§ STATED EXERCISE 1
Repeat verbatim the stretch of the listing from the line containing "Click the orange NEW badge" through the end of the listing, omitting the pictures.

[start of QUOTED TEXT]

DESCRIPTION OF EXEMPLARY EMBODIMENTS
[0062] A description will now be made below to vehicle lights of
the presently disclosed subject matter with reference to the
accompanying drawings in accordance with exemplary embodiments.
[0063] A vehicle light 100 made in accordance with the principles
of the presently disclosed subject matter can be incorporated into
a headlight, a fog lamp, a signal lamp, or the like for use in an
automobile, a motorcycle, truck, other vehicle, boat, traffic
signal, or the like. As shown in FIGS. 8 and 9, the vehicle light
100 can include a light emitting portion 10, a laser optical system
20, a projection lens 30, and the like. Hereinafter, descriptions
for the respective components will be given.
[0064] [Light Emitting Portion 10]
[0065] As shown in FIG. 10, the light emitting portion 10 can
include a fluorescent material 12, a reflection suppressing member
13, a heat sink 14, and the like.
[0066] The metal plate 11 can be, for example, an aluminum plate
with the size of 1.5 mm in length, 7.5 mm in width and 2 mm in
thickness.
[0067] The metal plate 11 can have a surface including a region 11a
to which the fluorescent material 12 is applied, and a region 11b
on which the reflection suppressing member 13. As shown in FIG. 10,
the region 11a to which the fluorescent material 12 is applied may
be higher than the region 11b on which the reflection suppressing
member 13. When configured as described, it is possible to prevent
the reflection suppressing member 13 from blocking white light
beams emitted from the fluorescent material 12, thereby improving
the light emission efficiency. It should be appreciated that a heat
sink 14 for heat dissipation can be fixed on a rear surface of the
metal plate 11. The metal plate 11 can be provided with a guiding
groove for ensuring positional accuracy for mounting the reflection
suppressing member 13 (not shown).

[end of QUOTED TEXT]

§ STATED EXERCISE 2
Reproduce the stretch of the vehicle light passage from "DESCRIPTION OF EXEMPLARY" through "will be given.", changing "projection lens" to "condenser lens".

[start of RECORDS FOR THIS TASK]

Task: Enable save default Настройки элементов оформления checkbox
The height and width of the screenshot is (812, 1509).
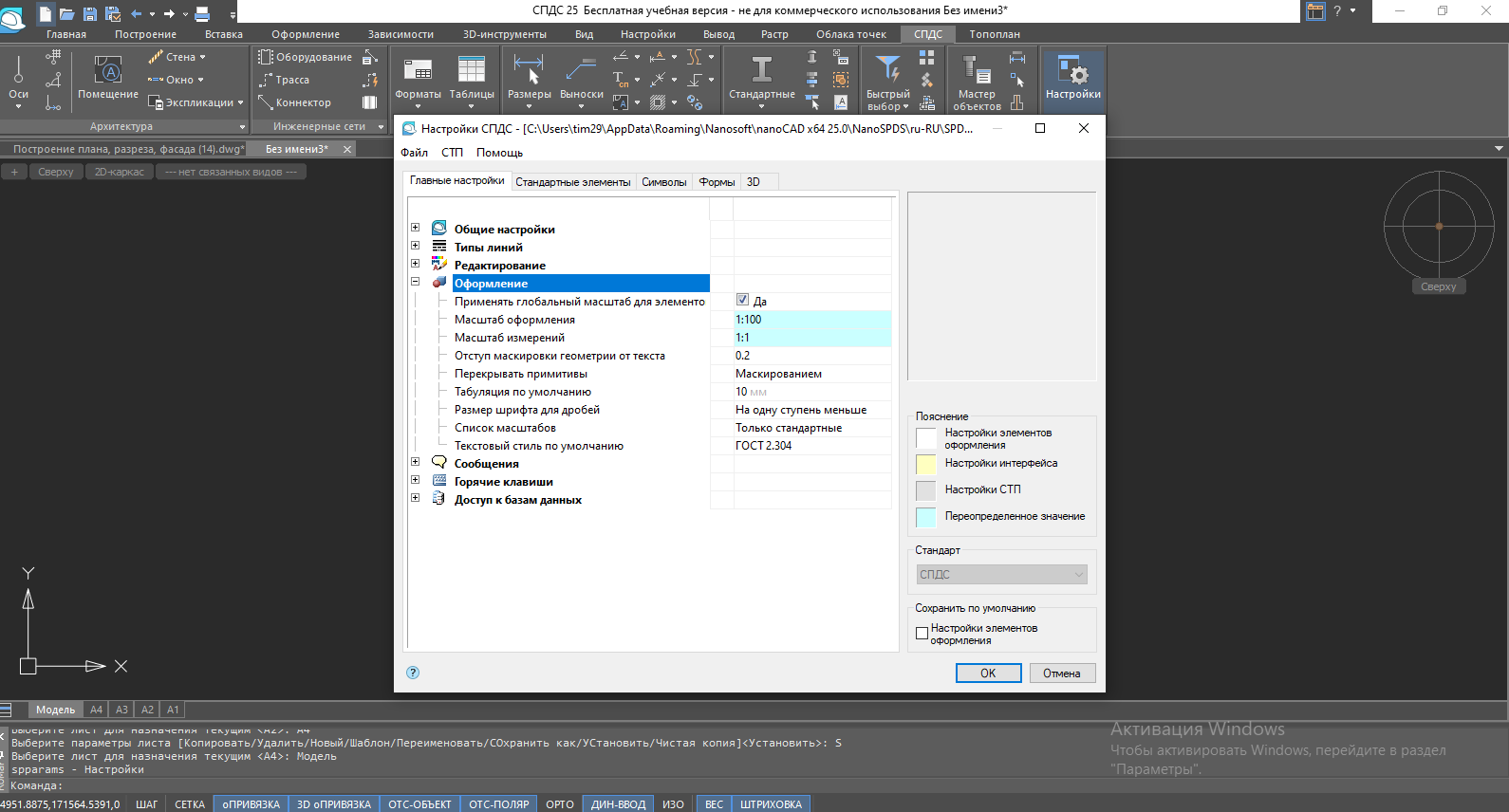Action: [922, 633]
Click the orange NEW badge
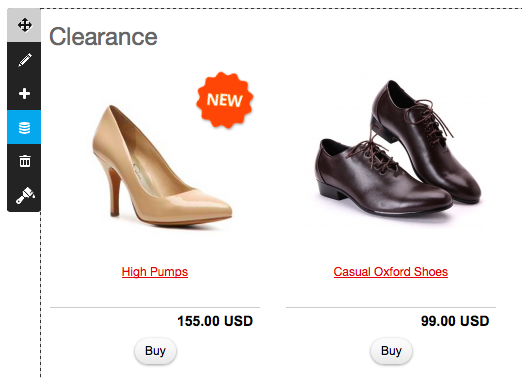The image size is (525, 378). tap(224, 100)
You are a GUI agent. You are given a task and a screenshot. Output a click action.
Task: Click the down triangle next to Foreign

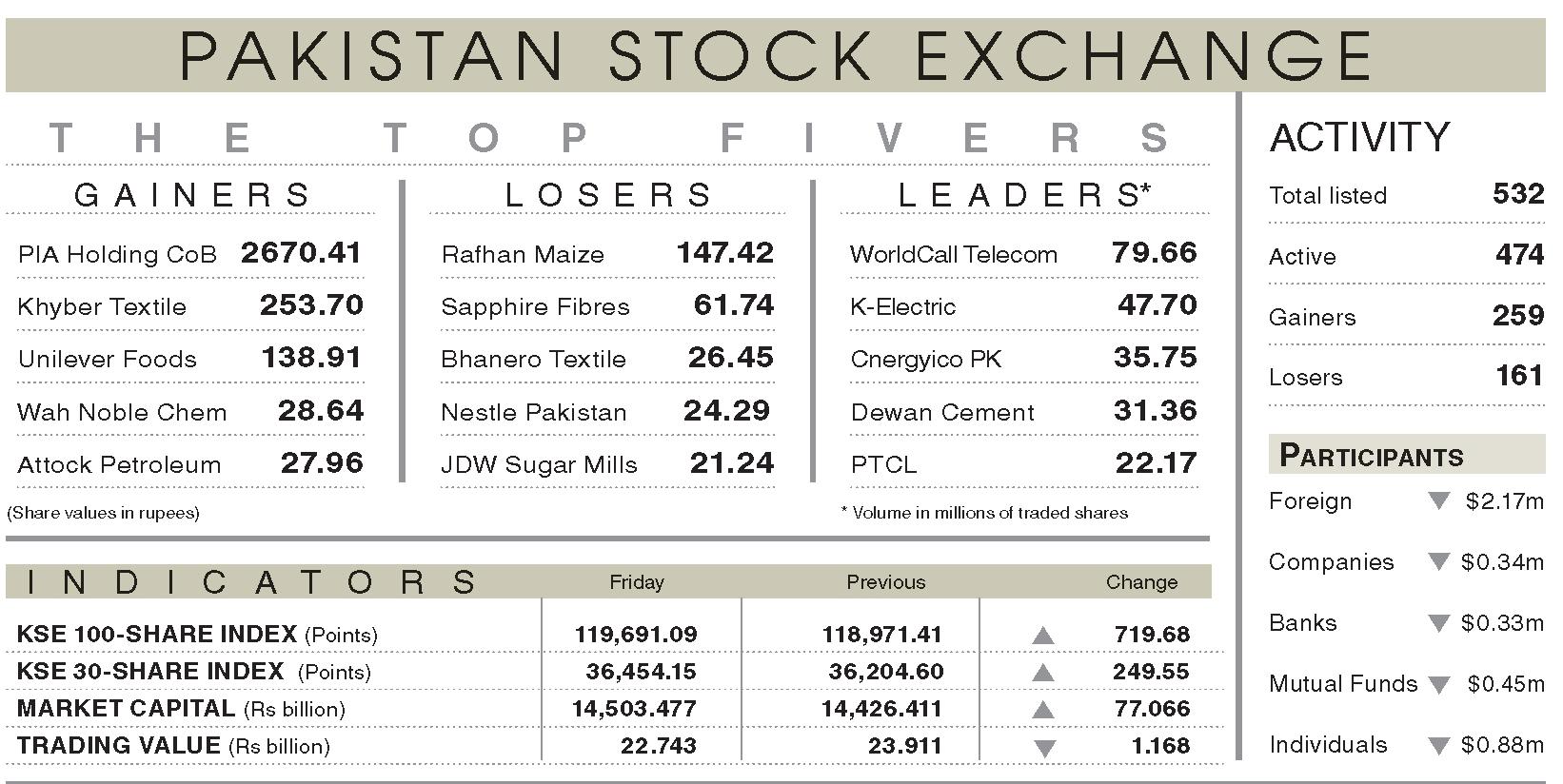click(x=1438, y=501)
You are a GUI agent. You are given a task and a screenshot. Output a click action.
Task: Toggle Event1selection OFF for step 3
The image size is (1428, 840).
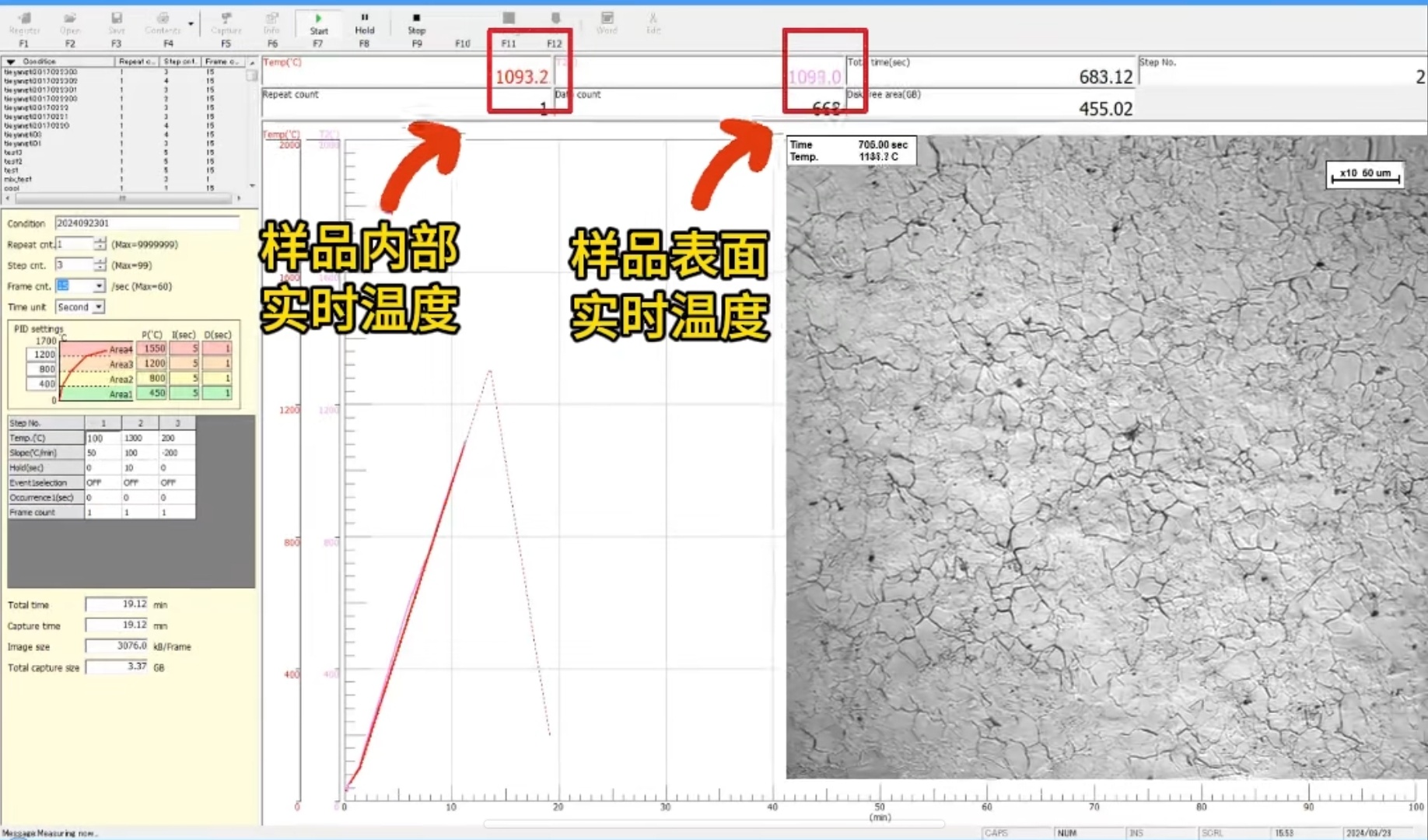177,483
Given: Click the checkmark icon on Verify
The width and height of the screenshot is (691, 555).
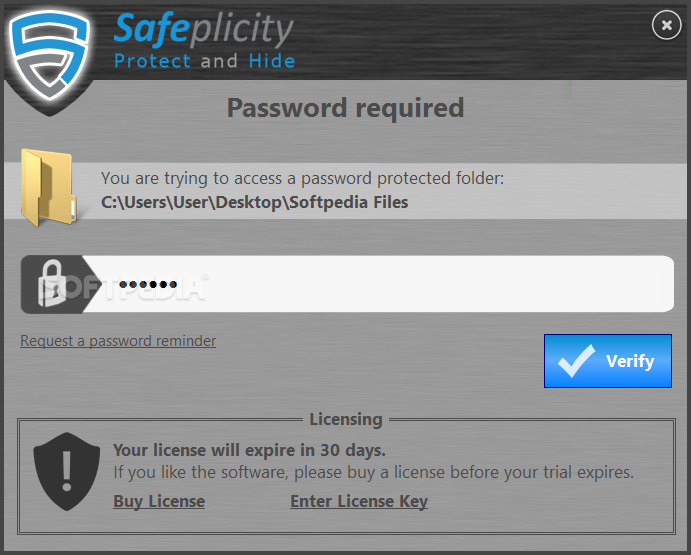Looking at the screenshot, I should (575, 361).
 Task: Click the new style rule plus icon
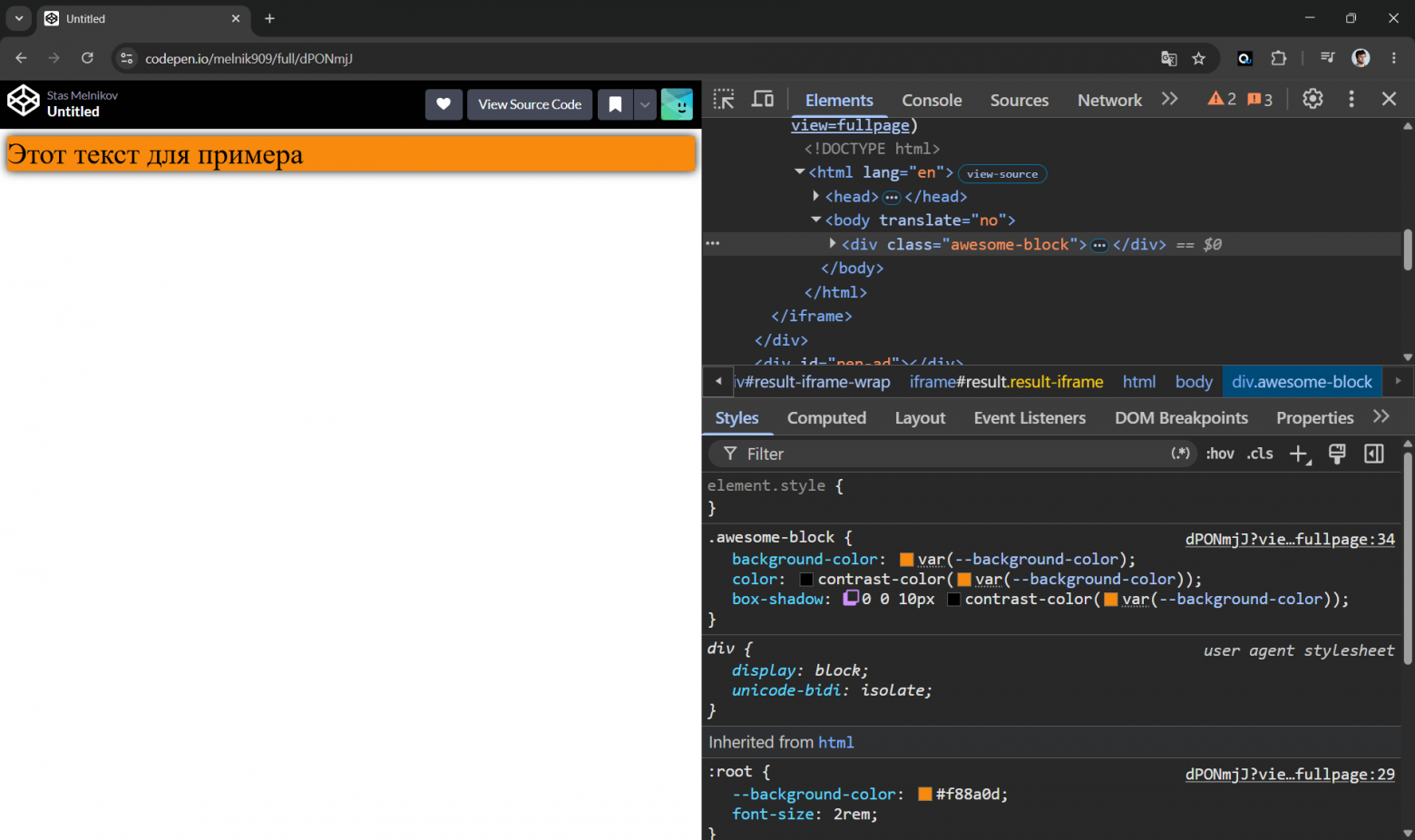coord(1300,454)
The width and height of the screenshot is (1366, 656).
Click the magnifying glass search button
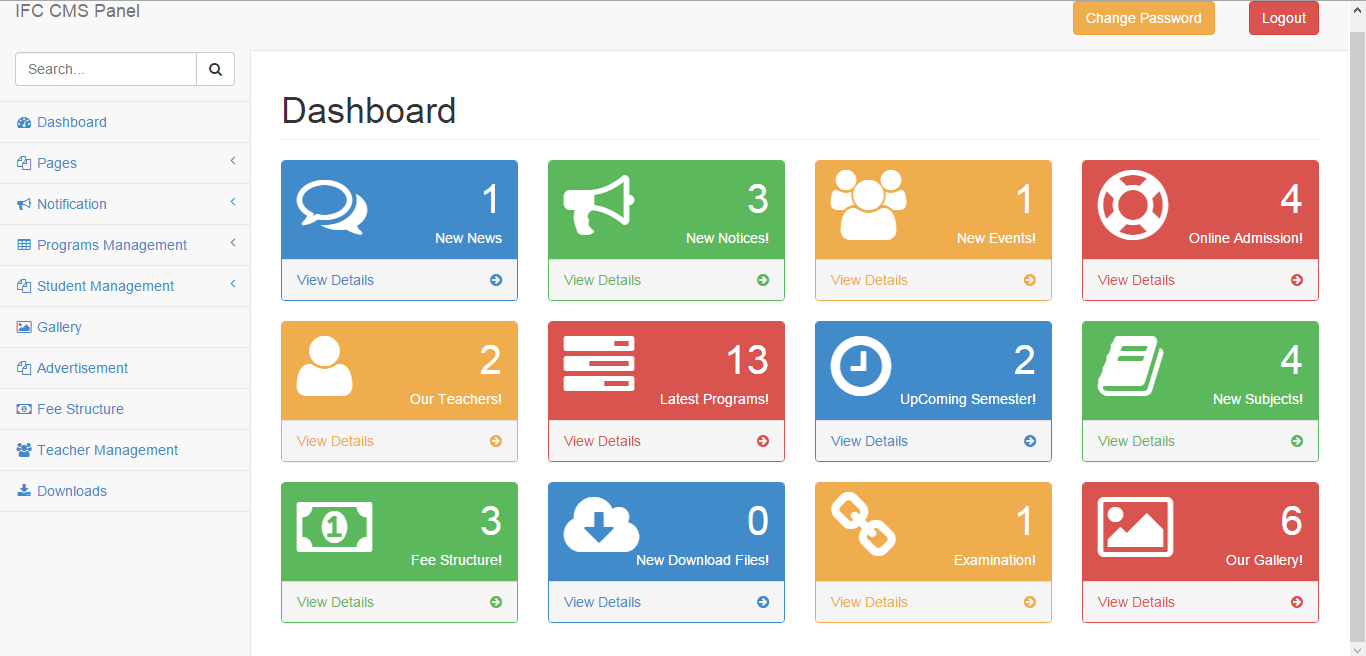point(215,69)
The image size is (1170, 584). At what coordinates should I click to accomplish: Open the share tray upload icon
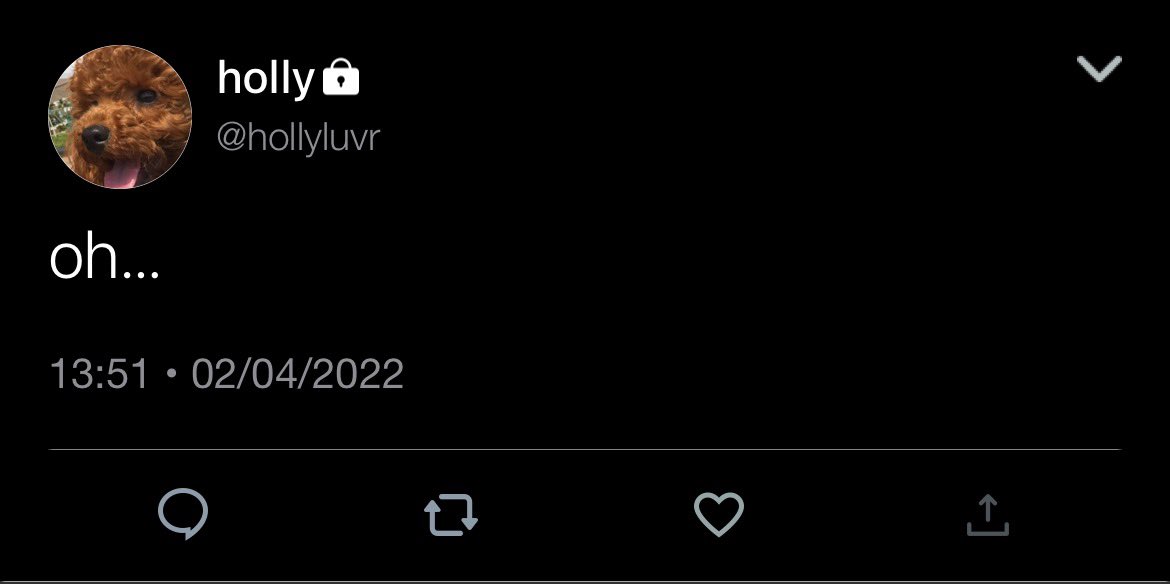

[end of RECORDS FOR THIS TASK]

§ WRITTEN RESPONSE 1
Click the orange NEW badge
The image size is (525, 378). tap(224, 100)
You are a GUI agent. You are given a task and a screenshot. Output a click action.
Task: Click the down triangle next to Foreign

click(x=1438, y=501)
You are a GUI agent. You are given a task and a screenshot. Output a click action.
Task: Toggle Event1selection OFF for step 3
The image size is (1428, 840).
177,483
Given: Click the checkmark icon on Verify
The width and height of the screenshot is (691, 555).
Looking at the screenshot, I should (575, 361).
 Task: Click the new style rule plus icon
coord(1300,454)
The width and height of the screenshot is (1366, 656).
Click the magnifying glass search button
point(215,69)
The image size is (1170, 584). At what coordinates should I click to accomplish: Open the share tray upload icon

§ WRITTEN RESPONSE 2
DESCRIPTION OF EXEMPLARY EMBODIMENTS
[0062] A description will now be made below to vehicle lights of
the presently disclosed subject matter with reference to the
accompanying drawings in accordance with exemplary embodiments.
[0063] A vehicle light 100 made in accordance with the principles
of the presently disclosed subject matter can be incorporated into
a headlight, a fog lamp, a signal lamp, or the like for use in an
automobile, a motorcycle, truck, other vehicle, boat, traffic
signal, or the like. As shown in FIGS. 8 and 9, the vehicle light
100 can include a light emitting portion 10, a laser optical system
20, a condenser lens 30, and the like. Hereinafter, descriptions
for the respective components will be given.